Lehrer allein gelassen

■ GEW zur „vollen Halbtagsgrundschule“

Etwas Lob, viel Kritik. Gestern äußerte sich die GEW detailliert zur geplanten „vollen Halbtagsgrundschule“ in Hamburg. Fazit von GEW-Chef de Lorent: Die Reform sei gut, aber nicht, wie der Senat es plant, zum Nulltarif zu haben.

Wie berichtet, sollen erste und zweite Klassen ab Herbst vier und drei Stunden mehr Unterricht bekommen. In den folgenden vier Jahren soll regionenweise die „volle Halbtagsschule“ folgen, die Eltern garantiert, daß ihre Kinder bis 13 Uhr in der Schule sind.

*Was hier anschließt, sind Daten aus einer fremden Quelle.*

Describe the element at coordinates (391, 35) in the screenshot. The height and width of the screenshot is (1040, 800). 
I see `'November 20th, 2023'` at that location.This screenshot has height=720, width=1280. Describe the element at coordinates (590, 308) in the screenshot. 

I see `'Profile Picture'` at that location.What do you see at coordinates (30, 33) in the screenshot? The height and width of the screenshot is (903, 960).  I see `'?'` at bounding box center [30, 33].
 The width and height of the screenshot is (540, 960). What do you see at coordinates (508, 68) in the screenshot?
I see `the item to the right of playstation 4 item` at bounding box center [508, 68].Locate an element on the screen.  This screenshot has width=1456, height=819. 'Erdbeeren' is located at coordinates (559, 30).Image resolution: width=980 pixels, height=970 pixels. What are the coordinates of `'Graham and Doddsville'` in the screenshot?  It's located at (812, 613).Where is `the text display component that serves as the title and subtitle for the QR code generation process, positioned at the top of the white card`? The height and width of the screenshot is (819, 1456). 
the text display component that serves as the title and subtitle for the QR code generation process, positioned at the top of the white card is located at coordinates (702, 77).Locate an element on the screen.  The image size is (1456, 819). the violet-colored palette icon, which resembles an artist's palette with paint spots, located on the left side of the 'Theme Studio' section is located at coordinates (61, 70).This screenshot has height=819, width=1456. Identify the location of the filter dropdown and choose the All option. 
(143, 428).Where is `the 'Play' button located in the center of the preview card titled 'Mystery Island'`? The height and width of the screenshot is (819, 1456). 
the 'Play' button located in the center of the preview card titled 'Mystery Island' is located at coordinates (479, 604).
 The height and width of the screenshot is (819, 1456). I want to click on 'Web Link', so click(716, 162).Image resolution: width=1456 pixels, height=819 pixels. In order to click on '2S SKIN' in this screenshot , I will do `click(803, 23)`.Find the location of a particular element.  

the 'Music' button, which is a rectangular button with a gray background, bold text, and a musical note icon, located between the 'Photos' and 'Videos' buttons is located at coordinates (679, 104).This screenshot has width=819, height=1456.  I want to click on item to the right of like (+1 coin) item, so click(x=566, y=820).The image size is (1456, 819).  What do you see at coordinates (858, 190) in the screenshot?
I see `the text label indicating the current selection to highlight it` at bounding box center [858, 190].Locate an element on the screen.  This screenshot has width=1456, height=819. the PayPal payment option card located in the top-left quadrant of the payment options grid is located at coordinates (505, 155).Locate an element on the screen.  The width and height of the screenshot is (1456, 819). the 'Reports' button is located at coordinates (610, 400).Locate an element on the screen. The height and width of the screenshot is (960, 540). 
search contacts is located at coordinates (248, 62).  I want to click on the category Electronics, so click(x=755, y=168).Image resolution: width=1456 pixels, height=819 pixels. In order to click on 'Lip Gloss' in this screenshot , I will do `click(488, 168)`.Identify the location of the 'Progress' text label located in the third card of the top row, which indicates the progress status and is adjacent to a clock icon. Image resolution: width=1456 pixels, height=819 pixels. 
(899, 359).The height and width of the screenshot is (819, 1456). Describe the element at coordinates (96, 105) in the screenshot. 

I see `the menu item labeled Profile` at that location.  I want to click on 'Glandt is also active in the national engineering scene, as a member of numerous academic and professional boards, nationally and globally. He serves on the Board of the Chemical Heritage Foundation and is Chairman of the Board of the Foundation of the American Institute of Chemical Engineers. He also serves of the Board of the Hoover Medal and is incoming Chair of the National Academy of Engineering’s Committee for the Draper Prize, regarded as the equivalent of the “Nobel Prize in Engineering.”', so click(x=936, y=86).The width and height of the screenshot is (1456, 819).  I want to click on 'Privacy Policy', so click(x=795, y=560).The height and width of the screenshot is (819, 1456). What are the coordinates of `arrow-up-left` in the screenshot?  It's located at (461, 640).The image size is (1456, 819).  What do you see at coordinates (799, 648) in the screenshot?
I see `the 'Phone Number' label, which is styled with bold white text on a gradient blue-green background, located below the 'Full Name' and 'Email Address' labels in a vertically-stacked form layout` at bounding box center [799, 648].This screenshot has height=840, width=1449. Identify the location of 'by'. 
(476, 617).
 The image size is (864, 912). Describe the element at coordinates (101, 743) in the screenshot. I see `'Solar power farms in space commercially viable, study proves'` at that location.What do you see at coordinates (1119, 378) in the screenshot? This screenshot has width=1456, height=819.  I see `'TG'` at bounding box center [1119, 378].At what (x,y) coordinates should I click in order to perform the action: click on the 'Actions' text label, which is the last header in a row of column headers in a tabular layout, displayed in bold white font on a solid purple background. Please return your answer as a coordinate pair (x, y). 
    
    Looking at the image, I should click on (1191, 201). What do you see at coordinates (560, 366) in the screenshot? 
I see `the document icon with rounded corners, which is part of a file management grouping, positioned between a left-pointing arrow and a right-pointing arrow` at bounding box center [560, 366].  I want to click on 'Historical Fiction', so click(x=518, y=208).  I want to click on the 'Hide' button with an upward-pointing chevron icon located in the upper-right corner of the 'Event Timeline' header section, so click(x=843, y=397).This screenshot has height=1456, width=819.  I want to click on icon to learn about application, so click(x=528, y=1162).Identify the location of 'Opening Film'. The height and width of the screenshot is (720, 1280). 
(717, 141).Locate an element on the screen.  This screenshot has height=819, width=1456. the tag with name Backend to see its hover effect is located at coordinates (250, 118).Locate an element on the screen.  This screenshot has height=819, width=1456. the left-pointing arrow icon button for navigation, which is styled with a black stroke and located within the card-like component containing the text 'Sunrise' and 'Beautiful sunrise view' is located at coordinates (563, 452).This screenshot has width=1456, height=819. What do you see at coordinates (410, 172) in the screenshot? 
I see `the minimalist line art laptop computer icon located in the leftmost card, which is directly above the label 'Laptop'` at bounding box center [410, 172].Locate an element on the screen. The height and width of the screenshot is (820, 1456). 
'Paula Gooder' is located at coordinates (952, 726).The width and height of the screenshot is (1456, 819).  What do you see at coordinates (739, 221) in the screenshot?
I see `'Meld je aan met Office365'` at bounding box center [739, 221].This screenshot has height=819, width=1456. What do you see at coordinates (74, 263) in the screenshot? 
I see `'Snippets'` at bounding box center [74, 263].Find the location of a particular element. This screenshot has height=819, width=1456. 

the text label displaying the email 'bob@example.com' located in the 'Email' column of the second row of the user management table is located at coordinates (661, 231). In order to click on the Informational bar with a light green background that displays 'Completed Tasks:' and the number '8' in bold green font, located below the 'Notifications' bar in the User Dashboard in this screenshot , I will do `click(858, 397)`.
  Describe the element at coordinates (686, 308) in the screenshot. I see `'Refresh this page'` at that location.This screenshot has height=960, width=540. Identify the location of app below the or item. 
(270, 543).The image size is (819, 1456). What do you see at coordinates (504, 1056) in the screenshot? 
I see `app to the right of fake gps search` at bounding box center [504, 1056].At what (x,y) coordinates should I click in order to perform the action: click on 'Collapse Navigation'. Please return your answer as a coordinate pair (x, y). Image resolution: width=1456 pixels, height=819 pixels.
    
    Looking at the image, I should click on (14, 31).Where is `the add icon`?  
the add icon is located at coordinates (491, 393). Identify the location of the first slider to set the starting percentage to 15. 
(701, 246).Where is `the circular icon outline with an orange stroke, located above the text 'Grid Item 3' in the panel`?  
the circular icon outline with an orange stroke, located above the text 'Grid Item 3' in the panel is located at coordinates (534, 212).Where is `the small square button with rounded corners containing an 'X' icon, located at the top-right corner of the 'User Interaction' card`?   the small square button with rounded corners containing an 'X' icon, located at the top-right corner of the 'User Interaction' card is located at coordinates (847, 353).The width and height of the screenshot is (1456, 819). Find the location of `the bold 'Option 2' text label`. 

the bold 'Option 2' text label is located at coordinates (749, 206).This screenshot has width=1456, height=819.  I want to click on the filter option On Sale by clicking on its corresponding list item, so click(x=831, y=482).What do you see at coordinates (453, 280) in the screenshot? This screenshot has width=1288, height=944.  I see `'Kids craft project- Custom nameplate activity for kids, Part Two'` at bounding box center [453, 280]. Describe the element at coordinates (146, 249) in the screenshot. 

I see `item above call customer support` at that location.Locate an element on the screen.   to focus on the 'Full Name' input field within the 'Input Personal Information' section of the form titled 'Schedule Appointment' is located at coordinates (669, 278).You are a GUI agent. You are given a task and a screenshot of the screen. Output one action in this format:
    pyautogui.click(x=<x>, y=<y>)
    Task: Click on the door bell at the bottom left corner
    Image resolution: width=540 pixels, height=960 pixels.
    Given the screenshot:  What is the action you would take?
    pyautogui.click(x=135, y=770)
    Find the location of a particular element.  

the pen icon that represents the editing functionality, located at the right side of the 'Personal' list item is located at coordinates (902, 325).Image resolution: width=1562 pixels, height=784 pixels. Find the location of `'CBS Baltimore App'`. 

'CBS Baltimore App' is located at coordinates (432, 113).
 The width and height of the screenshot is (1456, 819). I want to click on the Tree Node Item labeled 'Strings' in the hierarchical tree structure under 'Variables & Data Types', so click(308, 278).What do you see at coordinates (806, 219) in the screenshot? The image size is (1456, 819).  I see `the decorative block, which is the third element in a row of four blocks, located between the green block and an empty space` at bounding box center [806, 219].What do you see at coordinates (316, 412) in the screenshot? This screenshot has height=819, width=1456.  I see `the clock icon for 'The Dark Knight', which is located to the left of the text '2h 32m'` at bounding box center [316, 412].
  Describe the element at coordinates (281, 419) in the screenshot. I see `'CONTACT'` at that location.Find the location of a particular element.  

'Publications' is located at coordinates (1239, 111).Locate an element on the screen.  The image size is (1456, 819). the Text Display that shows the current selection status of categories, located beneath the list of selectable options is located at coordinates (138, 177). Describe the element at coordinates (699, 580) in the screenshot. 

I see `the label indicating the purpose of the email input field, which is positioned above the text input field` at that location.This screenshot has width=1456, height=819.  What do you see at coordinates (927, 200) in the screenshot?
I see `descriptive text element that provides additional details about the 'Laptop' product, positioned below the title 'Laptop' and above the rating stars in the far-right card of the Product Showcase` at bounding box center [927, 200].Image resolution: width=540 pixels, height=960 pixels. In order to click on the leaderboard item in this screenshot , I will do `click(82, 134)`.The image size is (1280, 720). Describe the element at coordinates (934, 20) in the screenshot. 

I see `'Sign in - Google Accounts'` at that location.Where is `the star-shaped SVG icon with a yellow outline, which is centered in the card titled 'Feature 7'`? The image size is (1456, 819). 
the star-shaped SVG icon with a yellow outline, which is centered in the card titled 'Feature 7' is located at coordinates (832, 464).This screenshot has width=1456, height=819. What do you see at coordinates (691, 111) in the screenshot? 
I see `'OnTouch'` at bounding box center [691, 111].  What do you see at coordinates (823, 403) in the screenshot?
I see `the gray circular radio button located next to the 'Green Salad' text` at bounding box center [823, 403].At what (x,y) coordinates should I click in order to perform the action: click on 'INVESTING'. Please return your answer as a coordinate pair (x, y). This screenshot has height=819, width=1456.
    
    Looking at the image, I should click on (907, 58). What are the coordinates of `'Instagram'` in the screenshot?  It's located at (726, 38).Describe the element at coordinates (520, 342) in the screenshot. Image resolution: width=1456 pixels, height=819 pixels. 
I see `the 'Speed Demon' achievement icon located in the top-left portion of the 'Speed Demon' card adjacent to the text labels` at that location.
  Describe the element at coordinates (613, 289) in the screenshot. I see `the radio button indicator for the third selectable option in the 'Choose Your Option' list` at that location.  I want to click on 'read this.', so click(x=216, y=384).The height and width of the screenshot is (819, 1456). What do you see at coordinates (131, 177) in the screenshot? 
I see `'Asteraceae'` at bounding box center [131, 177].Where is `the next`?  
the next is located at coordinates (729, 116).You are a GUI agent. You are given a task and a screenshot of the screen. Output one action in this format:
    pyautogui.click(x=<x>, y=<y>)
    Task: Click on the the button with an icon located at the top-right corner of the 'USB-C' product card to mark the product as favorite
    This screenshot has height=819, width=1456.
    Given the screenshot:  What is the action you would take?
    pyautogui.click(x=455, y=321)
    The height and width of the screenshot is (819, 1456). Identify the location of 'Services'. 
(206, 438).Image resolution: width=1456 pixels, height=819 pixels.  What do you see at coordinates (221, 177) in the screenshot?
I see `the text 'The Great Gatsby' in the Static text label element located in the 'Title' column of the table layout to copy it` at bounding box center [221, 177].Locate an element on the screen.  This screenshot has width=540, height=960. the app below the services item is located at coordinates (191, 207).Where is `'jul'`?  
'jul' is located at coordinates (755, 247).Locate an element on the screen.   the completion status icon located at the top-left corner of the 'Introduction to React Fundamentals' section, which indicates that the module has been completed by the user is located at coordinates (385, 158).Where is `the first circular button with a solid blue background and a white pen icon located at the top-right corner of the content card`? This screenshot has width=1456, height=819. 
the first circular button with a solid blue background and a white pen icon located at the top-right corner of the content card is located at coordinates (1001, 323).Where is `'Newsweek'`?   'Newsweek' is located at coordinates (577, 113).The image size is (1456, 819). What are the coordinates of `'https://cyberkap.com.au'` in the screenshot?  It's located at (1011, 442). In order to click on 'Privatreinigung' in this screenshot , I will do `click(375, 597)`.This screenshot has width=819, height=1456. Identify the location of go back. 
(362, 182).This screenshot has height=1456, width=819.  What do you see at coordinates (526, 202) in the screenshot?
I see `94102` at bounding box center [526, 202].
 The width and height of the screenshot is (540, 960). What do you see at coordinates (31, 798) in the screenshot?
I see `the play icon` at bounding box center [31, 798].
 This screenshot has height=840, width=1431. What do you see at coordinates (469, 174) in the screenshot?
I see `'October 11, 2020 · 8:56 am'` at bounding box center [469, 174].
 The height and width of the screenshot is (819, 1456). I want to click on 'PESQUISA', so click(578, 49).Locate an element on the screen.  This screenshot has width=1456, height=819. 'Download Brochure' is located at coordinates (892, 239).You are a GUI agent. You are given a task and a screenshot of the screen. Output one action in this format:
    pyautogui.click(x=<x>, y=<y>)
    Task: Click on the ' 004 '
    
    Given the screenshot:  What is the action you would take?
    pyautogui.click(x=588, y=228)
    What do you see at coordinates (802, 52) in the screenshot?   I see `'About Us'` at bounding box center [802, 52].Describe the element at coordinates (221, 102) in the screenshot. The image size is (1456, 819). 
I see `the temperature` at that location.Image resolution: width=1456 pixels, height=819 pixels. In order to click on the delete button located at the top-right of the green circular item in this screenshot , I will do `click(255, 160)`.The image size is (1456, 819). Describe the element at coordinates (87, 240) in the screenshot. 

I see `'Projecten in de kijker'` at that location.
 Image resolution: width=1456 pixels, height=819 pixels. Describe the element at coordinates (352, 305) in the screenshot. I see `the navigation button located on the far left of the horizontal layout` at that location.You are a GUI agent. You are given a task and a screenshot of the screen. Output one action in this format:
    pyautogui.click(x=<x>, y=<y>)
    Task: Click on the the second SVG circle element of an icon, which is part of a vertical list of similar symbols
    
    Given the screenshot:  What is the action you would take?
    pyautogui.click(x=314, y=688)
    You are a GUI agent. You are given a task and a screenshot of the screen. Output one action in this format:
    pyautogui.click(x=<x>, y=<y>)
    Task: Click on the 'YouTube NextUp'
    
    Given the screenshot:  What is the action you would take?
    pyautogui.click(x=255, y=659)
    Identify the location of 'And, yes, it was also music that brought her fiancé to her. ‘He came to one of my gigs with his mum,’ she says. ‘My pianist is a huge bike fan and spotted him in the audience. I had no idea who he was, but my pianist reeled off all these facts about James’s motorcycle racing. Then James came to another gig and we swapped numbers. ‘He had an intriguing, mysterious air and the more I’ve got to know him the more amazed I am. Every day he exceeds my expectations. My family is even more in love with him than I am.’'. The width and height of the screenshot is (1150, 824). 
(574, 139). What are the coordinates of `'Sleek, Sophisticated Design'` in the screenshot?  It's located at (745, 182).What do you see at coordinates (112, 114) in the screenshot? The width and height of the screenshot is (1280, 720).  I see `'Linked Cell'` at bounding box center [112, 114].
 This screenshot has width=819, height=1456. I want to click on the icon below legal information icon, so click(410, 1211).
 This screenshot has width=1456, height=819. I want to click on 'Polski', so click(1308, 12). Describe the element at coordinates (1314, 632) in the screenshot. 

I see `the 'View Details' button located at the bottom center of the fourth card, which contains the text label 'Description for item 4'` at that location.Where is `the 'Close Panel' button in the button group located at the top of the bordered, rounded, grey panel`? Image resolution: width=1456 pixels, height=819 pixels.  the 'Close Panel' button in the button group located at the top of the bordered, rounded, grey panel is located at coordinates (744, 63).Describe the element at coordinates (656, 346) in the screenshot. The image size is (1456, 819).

Die Berichte der Medien seien „irreführend“ gewesen, kritisierte die Osdorfer Schulleiterin Brigitte Weicksel. So würden viele Eltern denken, die volle Halbtagsschule beginne schon diesen Herbst. Sie befürchtet Beschwerden der Eltern, weil es künftig eher mehr als weniger Stundenausfall gebe. Denn der erste Schritt der Reform werde nur durch Lehrermehrarbeit finanziert. Mehr Pflichtstunden bedeuteten mehr Krankheitsausfall, der vertreten werden muß.

Die Hauptkritik der GEW bezieht sich auf die Räumlichkeiten. Wenn Klassen mit 26 bis 28 Schülern fünf Stunden zusammen sind, brauchen sie einen zweiten Raum, sagte Weicksel. Darüber würde aber nur die Hälfte aller Klassen verfügen. Nahezu lächerlich sei die zusätzliche Ausstattung für Verbrauchsmaterial, kritisierte die Grundschul-Personalrätin Jutta Wessels. Vorgesehen seien 75 Pfennig pro Monat und Kind.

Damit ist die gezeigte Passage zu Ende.